読解用抜粋:
* * * *
コロナウイルス感染拡大の影響により、レギュラーシーズンを全うすることなく終了となった。チームとして成熟していく残る1/3の期間で、伸びる選手はもっと多くいたことだろう。その影響もあり、MIP賞の選考は難航した。
Bリーグ4シーズン目にして21勝20敗、初の勝率5割を超えた滋賀レイクスターズの齋藤拓実とシェーファーアヴィ幸樹がノミネートする。一人の選手を複数の賞に選出しないのが、スピリッツアワードの定義だ。齋藤は西地区ベスト5を受賞していたため、早々に外れた。シェーファーは平均15分とプレータイムが少ないため、来シーズン以降に期待することとなった。
続いて名前が挙がったのは、千葉ジェッツの田口成浩だ。これまではキャッチ&シュートがメインだったが、得点力ある選手が多い千葉においてそのプレースタイルに変化が見られる。ペイントアタックで相手のディフェンスを収縮させ、周りを生かすパスで活路を見出す。スタッツに反映されないながらもオフェンスの起点となり、成長を遂げていた。
昨シーズンは1試合に留まった先発出場も、今シーズンは40試合全てで起用され、大野篤史ヘッドコーチの信頼を勝ち取ったこともMIP賞を獲得した大きな理由である。秋田ノーザンハピネッツのエースから、タレント揃いの千葉の中でも居場所を見つけた。来シーズンはこの活躍が、しっかりスタッツにも現れていくはずだ。
* * * *
課題項目:
読解用抜粋に名前が出てくるチームはどれですか？すべて挙げてください。
* * * *
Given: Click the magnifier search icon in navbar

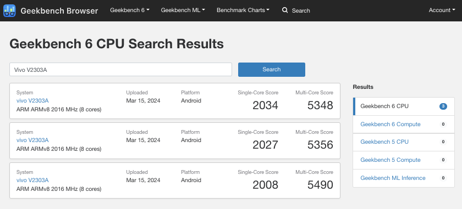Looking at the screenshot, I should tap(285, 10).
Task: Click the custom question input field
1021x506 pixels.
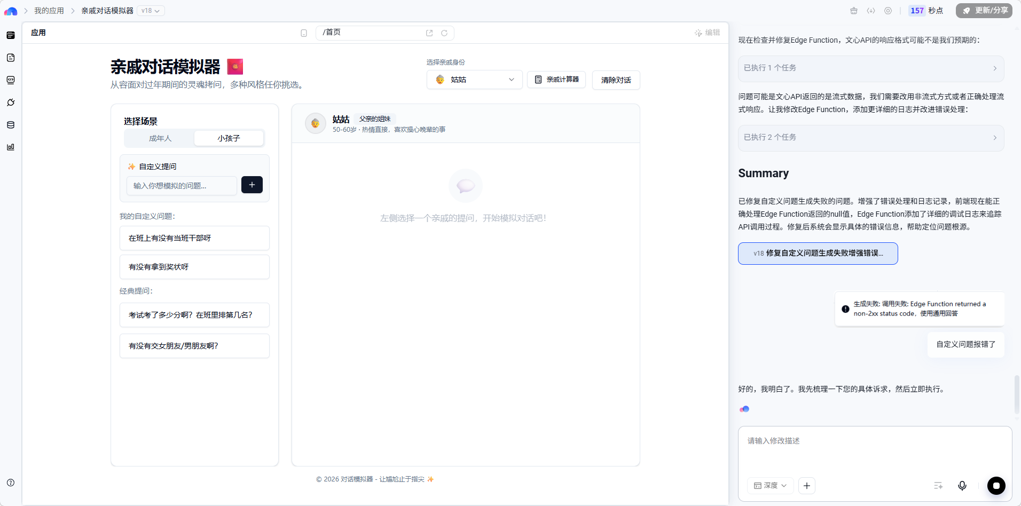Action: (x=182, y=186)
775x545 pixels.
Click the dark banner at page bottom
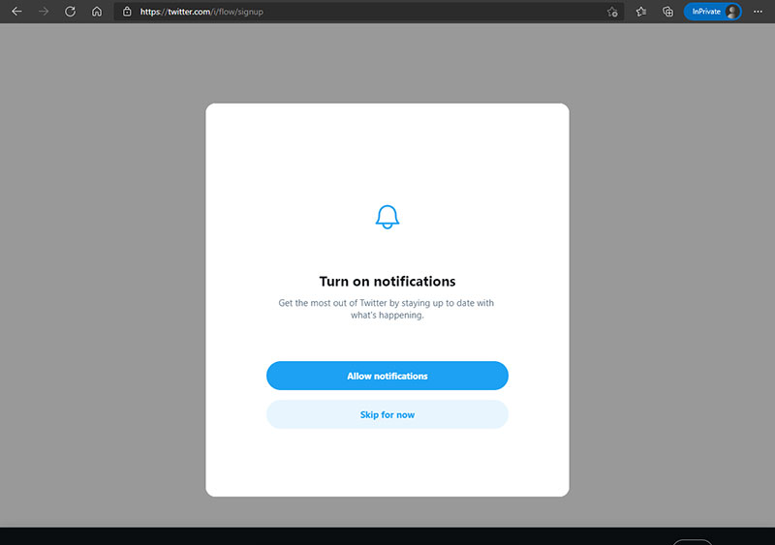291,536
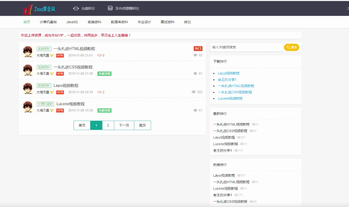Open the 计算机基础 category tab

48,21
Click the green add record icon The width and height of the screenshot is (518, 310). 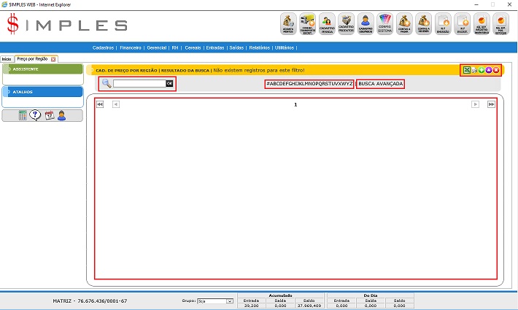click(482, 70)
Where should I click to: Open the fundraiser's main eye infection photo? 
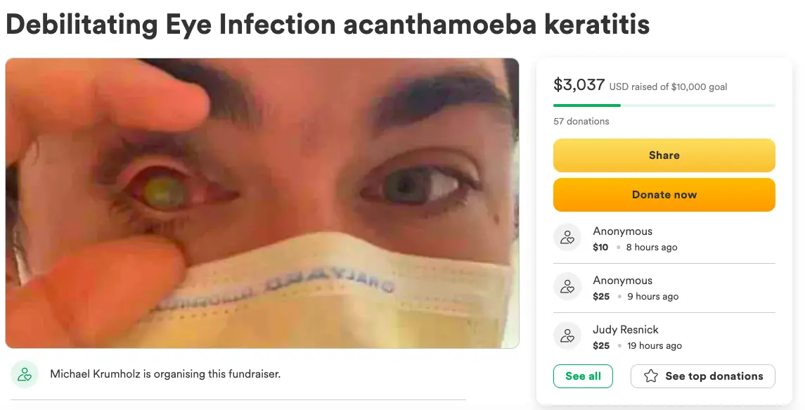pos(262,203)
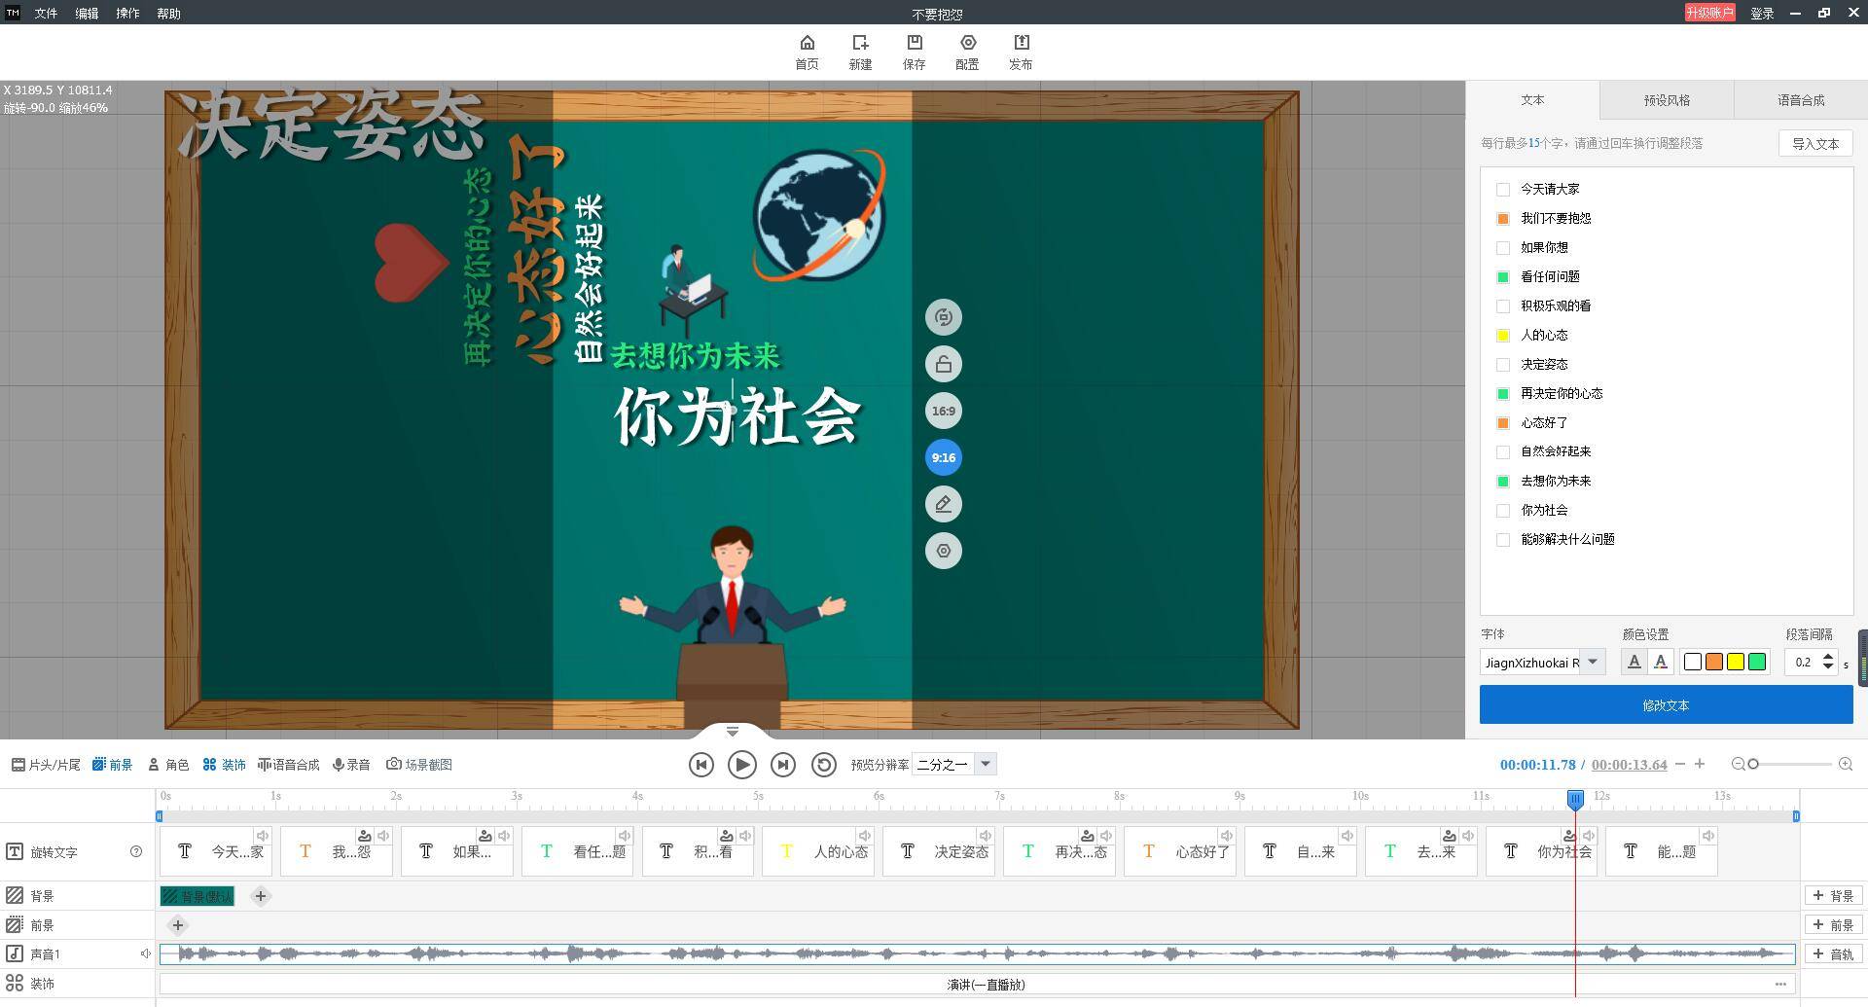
* * * *
演習の結果:
滋賀レイクスターズ、千葉ジェッツ、秋田ノーザンハピネッツ